Mais Wagner ne se calmait pas. Il serrait les filles dans un coin de l'appartement tout en lançant de grands discours patriotiques.
Quelques tirades plus tard, il fallut se rendre à l'évidence: Wagner l'avait dure comme une molaire, et il n'était pas le seul. La démangeaison avait saisi les hommes libres. Wolf lui-même avait dans la tête certaines visions de Stéphanie mélangées à des morceaux d'Antillaises.
Les dollardes ne les aidaient pas non plus. Elles se tortillaient dans leur délicat appartement tout décoré, elles frôlaient les soldats qui n'avaient pas baisé depuis la Guadeloupe, elles faisaient crier leurs jolies voix, et plus elles se mettaient en colère, plus les hommes s'échauffaient.

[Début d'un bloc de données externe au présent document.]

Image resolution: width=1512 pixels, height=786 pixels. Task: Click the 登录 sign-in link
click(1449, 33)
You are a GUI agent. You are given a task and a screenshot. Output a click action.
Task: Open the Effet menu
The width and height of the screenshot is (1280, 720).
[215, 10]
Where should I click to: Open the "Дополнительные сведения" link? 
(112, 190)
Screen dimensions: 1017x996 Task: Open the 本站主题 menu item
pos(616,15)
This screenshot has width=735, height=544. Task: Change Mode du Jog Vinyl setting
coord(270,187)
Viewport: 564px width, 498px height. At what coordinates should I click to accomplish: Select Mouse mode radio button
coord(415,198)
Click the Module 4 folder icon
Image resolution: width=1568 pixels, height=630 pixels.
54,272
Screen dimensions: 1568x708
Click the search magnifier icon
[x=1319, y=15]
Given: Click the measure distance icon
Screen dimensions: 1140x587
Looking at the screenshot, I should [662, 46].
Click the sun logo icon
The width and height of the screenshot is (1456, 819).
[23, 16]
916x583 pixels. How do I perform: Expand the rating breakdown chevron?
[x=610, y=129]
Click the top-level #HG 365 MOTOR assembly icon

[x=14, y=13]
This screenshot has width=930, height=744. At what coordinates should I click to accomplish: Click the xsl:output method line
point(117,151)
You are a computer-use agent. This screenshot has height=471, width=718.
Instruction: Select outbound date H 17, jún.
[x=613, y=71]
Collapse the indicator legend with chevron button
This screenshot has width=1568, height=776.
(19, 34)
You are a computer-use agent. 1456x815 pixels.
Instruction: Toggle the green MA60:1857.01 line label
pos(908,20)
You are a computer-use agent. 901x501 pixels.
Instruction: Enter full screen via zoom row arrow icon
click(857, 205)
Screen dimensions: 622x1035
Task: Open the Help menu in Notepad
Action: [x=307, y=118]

On trouva une chambre à coucher, un Ut de deux mètres vingt king size. On se bouscula pour y plonger en poussant ses conquêtes. Des mots durs furent alors échangés, peut-être même quelques gifles. La parade nuptiale fut réduite au strict minimum. On aurait dit que personne dans cette pièce n'avait pris la peine de lire le remarquable L'An de séduire les femmes de la regrettée D.J. Lawrence. Seul Richier, désavantagé par sa carrure peu athlétique, hésitait à sauter les préludes sur lesquelles l'éminente chercheuse insiste dans son ouvrage. Mais de quels préludes pouvait-on parler, s'il y avait sept soldats pour deux filles? Les mathématiques ne collaient pas. Et Richier de philosopher sur le pas de la porte:
– Le désir n'est pas réparti uniformément entre les sexes. Si les femmes avaient autant envie que nous, le monde serait un vaste lupanar.
Soudain Wagner s'arrêta de malaxer:
– Qui peut me prêter une capote?
Les hommes se regardèrent, surpris. Personne n'y avait songé. Wagner secoua la fille:
– Où sont tes capotes, comment tu dis déjà, protection, small protekcheune – où?
Aurait-il voulu insinuer que la responsabilité de la contraception incombait à la femme qu'il ne se serait pas pris autrement. La fille écarquillait, elle se demandait s'il fallait profiter de ce moment de répit pour crier davantage.